Hi John and Wes,

A few thoughts:
One of the issues which we didn't get into in prior discussions, is the
proposal is essentially changing the unit of exchange from RecordBatches to
a segment of a RecordBatch.

I think I brought this up earlier in discussions, an interesting idea that
Trill [1], a columnar streaming engine, illustrates.  Over the time horizon
of desired latency if you aren't receiving enough messages to take
advantage of columnar analytics, a system probably has enough time to
compact batches after the fact for later analysis and conversely if you are
receiving many events you naturally get reasonable batch sizes without
having to do further work.


> I'm objecting to RecordBatch.length being inconsistent with the
> constituent field lengths, that's where the danger lies. If all of the
> lengths are consistent, no code changes are necessary.

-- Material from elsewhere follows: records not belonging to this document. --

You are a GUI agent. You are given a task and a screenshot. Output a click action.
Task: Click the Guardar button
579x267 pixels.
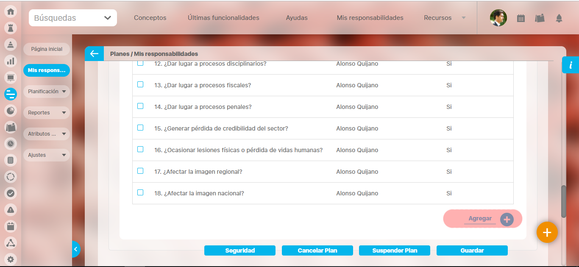click(472, 250)
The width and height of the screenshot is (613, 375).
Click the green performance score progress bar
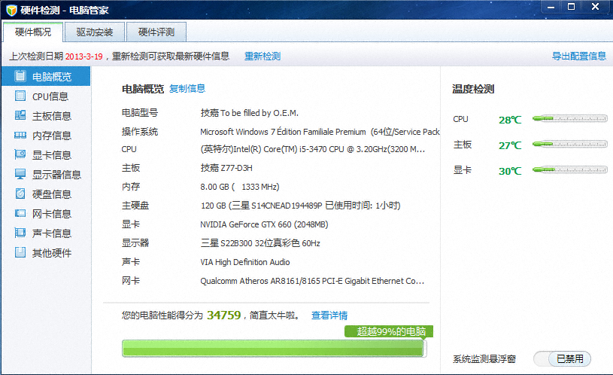click(x=274, y=348)
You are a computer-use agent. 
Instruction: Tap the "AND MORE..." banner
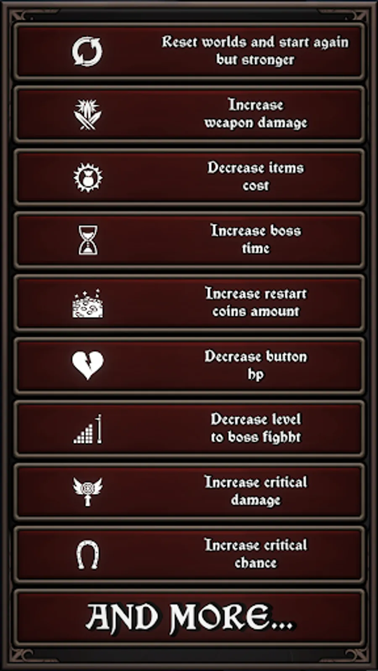[x=189, y=617]

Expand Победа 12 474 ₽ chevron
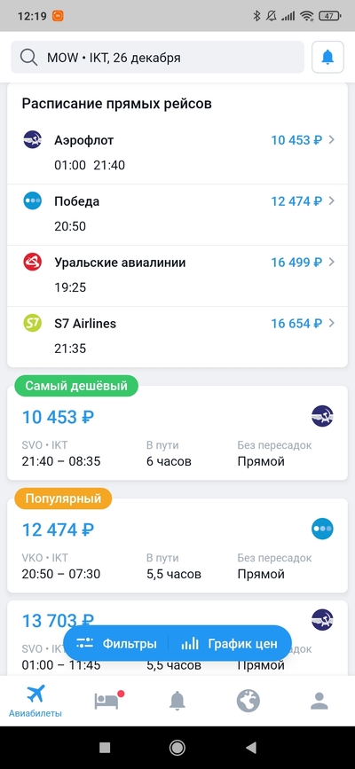pos(332,201)
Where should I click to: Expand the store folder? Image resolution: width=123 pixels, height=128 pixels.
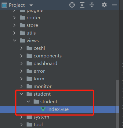click(x=14, y=25)
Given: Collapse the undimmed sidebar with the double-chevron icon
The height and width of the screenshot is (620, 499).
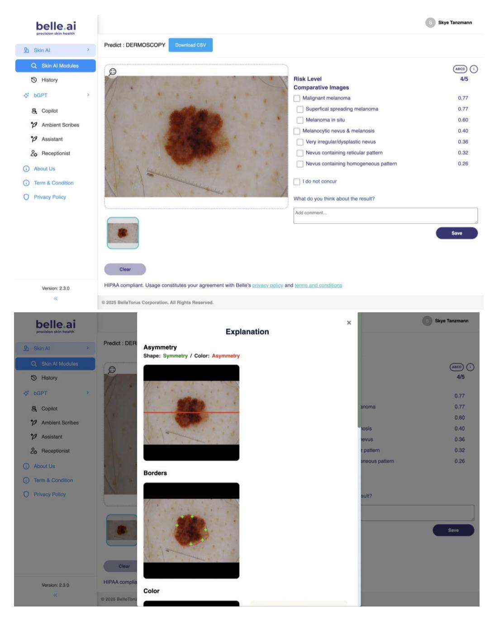Looking at the screenshot, I should point(56,298).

John, is it  a viable solution to keep all length in sync for the use case
you are imagining?

A solution I like less, but might be viable: formally specify a negative
constant that signifies length should be inherited from RowBatch length
(this could only be used on top level fields).

I contend that it can only be useful and will never be harmful.  What are
> the counter-examples of concrete harm?


I'm not sure there is anything obviously wrong, however changes to
semantics are always dangerous.  One  blemish on the current proposal  is
one can't determine easily if a mismatch in row-length is a programming
error or intentional.

[1]
https://www.microsoft.com/en-us/research/wp-content/uploads/2016/02/trill-vldb2015.pdf

On Wed, Oct 16, 2019 at 4:41 PM John Muehlhausen <j...@jgm.org> wrote:

> "that's where the danger lies"
>
> What danger?  I have no idea what the specific danger is, assuming that all
> reference implementations have test cases that hedge around this.
>
> I contend that it can only be useful and will never be harmful.  What are
> the counter-examples of concrete harm?